▶ _Exercise set_
#1 In the VAT surcharge decision, what amount was the limit on the Company's account increased to?
#2 Carry on the VAT surcharge decision past its final paragraph.

▶ _Supplied text_
————

19.  At the hearing Mr Fuller said he thought that the ‘due date’ was 8 February 2017. The Company had sufficient funds in its account to pay the full amount of VAT due. He produced copy bank statements to verify that. He acknowledged that they should have been aware of the £10,000 limit on their account. It had now been increased to £100,000.

20.  Mrs Fuller explained that their business was run by a manageress and they had placed too much reliance on her. They had not been aware of the previous defaults. They had been trading for 14 years and prior to 03/16 had never previously defaulted on their VAT payments and since they had reassumed greater control over their business VAT payments had been paid on time.

21.  Mrs Fuller said that they had perhaps not been diligent enough but they still felt that the surcharge was ‘a bit extreme’.

HMRC’s Case

22.  Ms Brown for HMRC said that the onus of proof rests with HMRC to demonstrate that a penalty is due. Once so established, the onus is then on the Appellant to demonstrate there is a reasonable excuse for late payment. The standard of proof is the ordinary civil standard, which is the balance of probabilities.

23.  There is a statutory obligation on a person required to make a return, to pay the VAT to HMRC. Value Added Tax Regulations 1995, at Regulation 40, state that any person required to make a return “shall pay” to HMRC “such amount of VAT as is payable by him in respect of the period to which the return relates not later than the last day on which he is required to make that return.”

24.  The VAT payment for period 12/16 was late and therefore the surcharge has been correctly issued in accordance with the VAT Act 1994 s 59(4).

25.  The first default was recorded for period 03/16 and the Appellant entered the Default Surcharge regime. The potential financial consequences attached to the risk of further default would have been known to the Appellant from this point onward, given the information printed on the Surcharge Liability Notice issued.

26.  The potential financial consequences attached to the risk of further defaults would have been known to the Appellant after issue of the Surcharge Liability Notice for period 06/15, when a Surcharge Liability Notice was issued, particularly given the information contained in the Notice which  on the reverse states:

‘Please remember your VAT returns and any tax due must reach HMRC by the due date. If you expect to have any difficulties contact either your local VAT office, listed under HM Revenue & Customs in the phone book as soon as possible, or the National Advice Service on 0845 010 9000.’

27.  Given the default history and information available, the Appellant would have been aware of the potential fiscal consequence of a further default prior to the period subject to appeal.

————

▶ _Dataset excerpts_

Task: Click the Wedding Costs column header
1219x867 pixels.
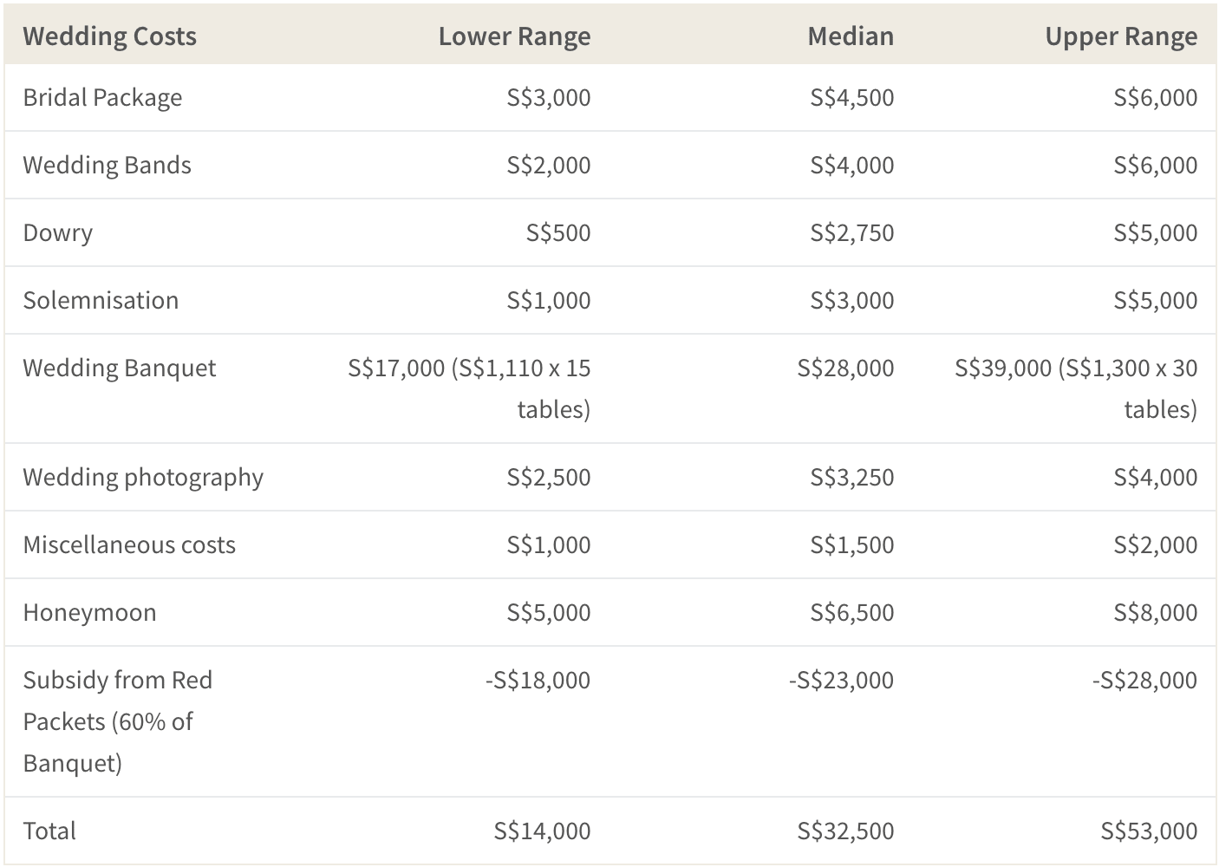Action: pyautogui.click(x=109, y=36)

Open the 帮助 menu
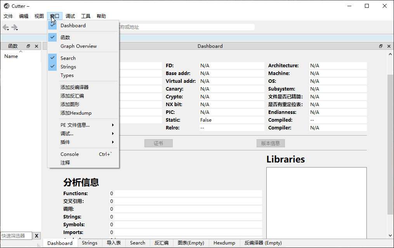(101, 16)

————

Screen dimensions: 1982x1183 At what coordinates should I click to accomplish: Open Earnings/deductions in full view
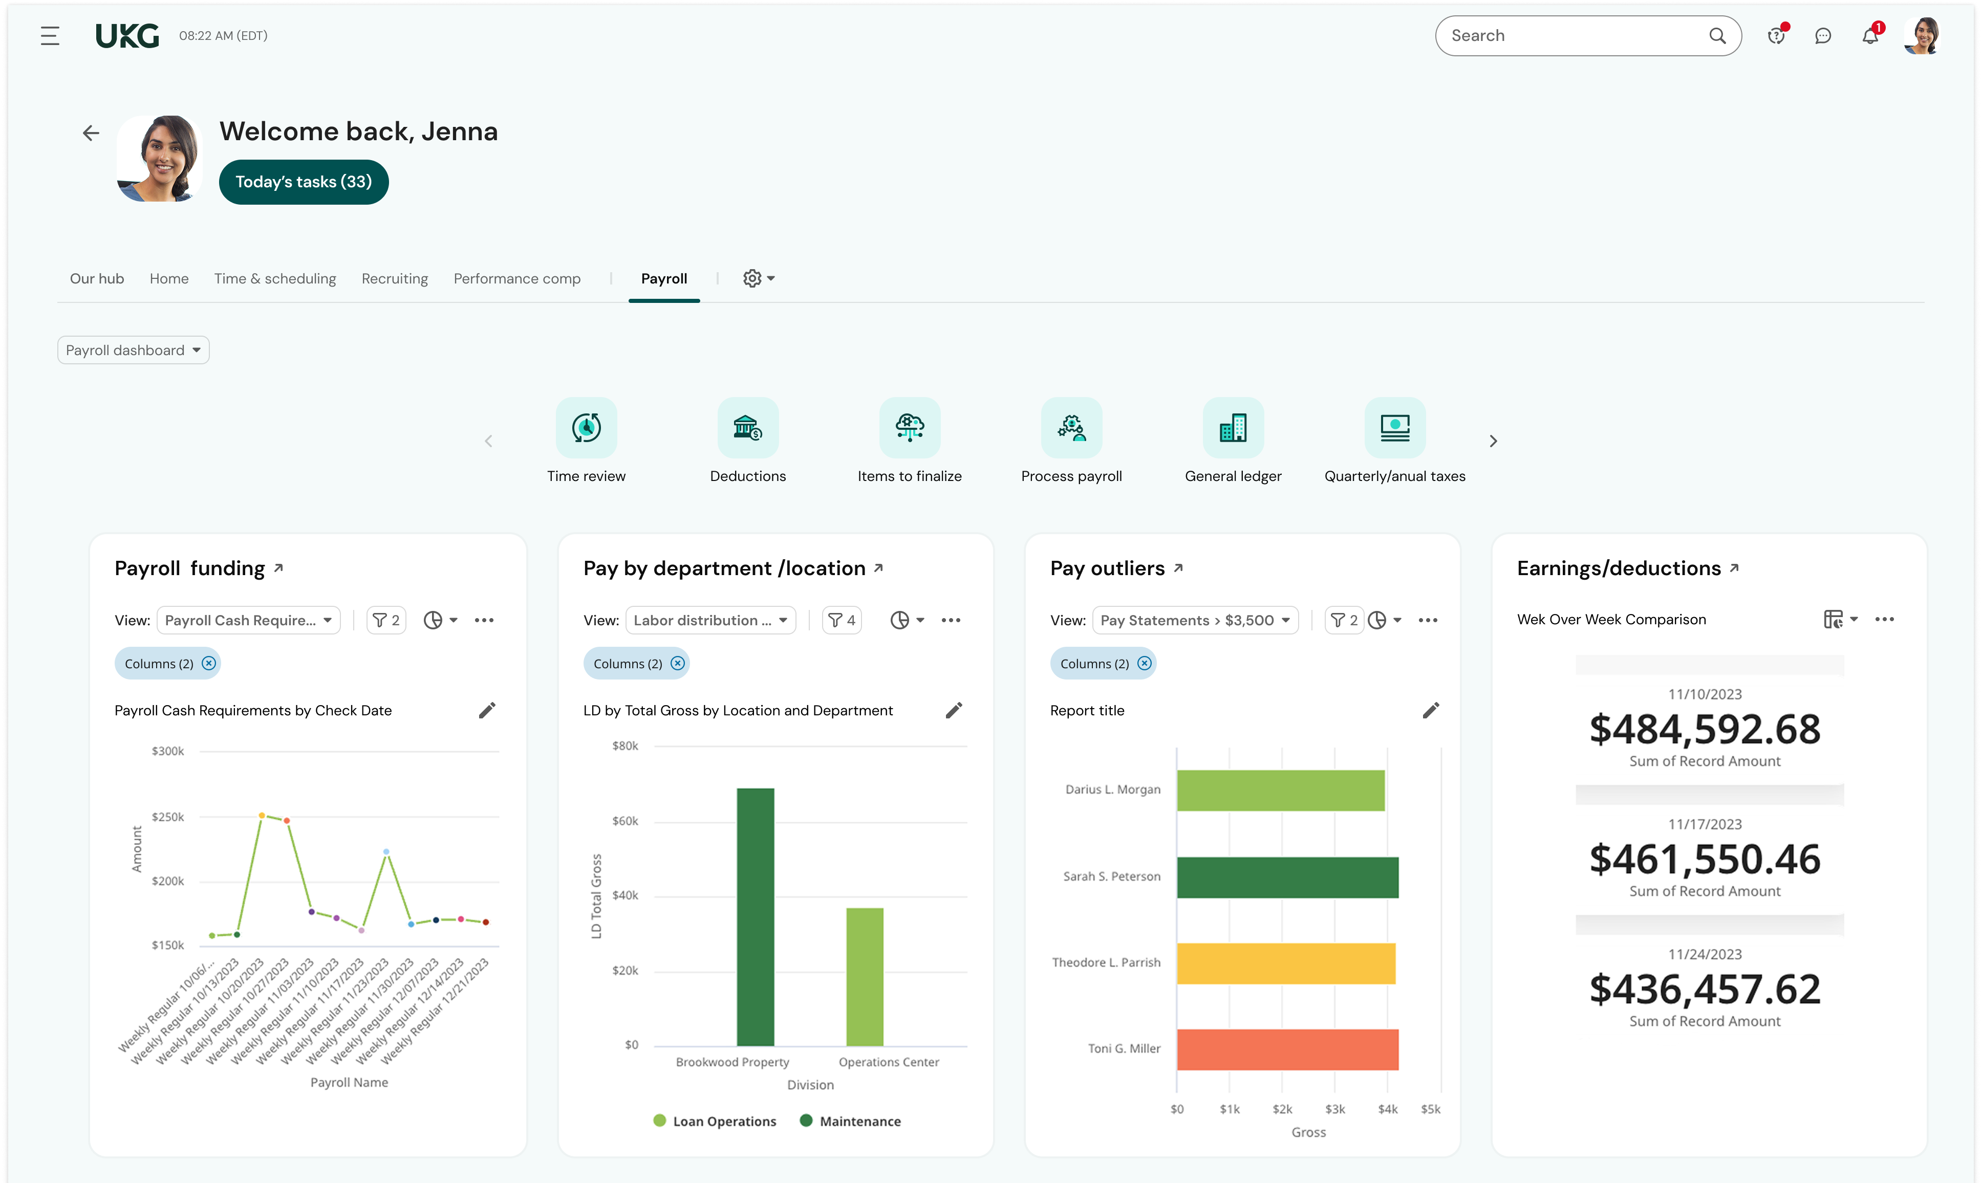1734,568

————

▶ _Answers to the problems_
#1 £100,000

#2
28.  The requirements for submitting timely electronic payments can also be found -

·    In notice 700 “the VAT guide” paragraph 21.3.1 which is issued to every trader upon registration.

·    On the actual website www.hmrc,gov.uk

·    On the E-VAT return acknowledgement.

29.  Also, the reverse of each default notice details how surcharges are calculated and the percentages used in determining any financial surcharge in accordance with the VAT Act 1994 s 59(5).

30.  The Appellant has however not shown a reasonable excuse for the late payment.

Conclusion

31.  The proprietors of the Appellant Company were clearly aware of the due date for payments of its VAT and the potential consequences of late payment.

32.  Value Added Tax Act 1994 (“VATA”), ss 59 and 71 set out the reasonable excuse provisions which apply to the default surcharge.

33.  Mr and Mrs Fuller appear to have delegated control of the business to a manageress. They incorrectly thought that the VAT was paid by direct debit, were unaware of the previous defaults and were also unaware of the £10,000 limit on transmitting FPS payments.  Even if this was in part as a result of having placed a degree of reliance on their manageress, s 71 VATA 1994 makes it clear that ‘where reliance is placed on any other person to perform a task, neither the fact of that reliance nor any deleteriousness or inaccuracy on the part of the person relied upon is a reasonable excuse’.

34.  To decide whether a reasonable excuse exists the Tribunal should ask itself whether, notwithstanding the proprietor’s exercise of reasonable foresight, due diligence and a proper regard for the fact that the tax would become payable on the particular date, they would not have avoided the default which occurred.  Clearly that is not the case in this appeal.

35.  The burden of proof is on the Appellant to show that it has a reasonable excuse for the default. Having considered the background facts and circumstances leading up to the default, the reason for the late payment was not an unforeseeable or unexpected event outside the proprietor’s control.  The primary cause of the default was because the Company did not have in place an arrangement with its bank whereby sufficient monies could be transmitted to HMRC on the due date. That is not a reasonable excuse.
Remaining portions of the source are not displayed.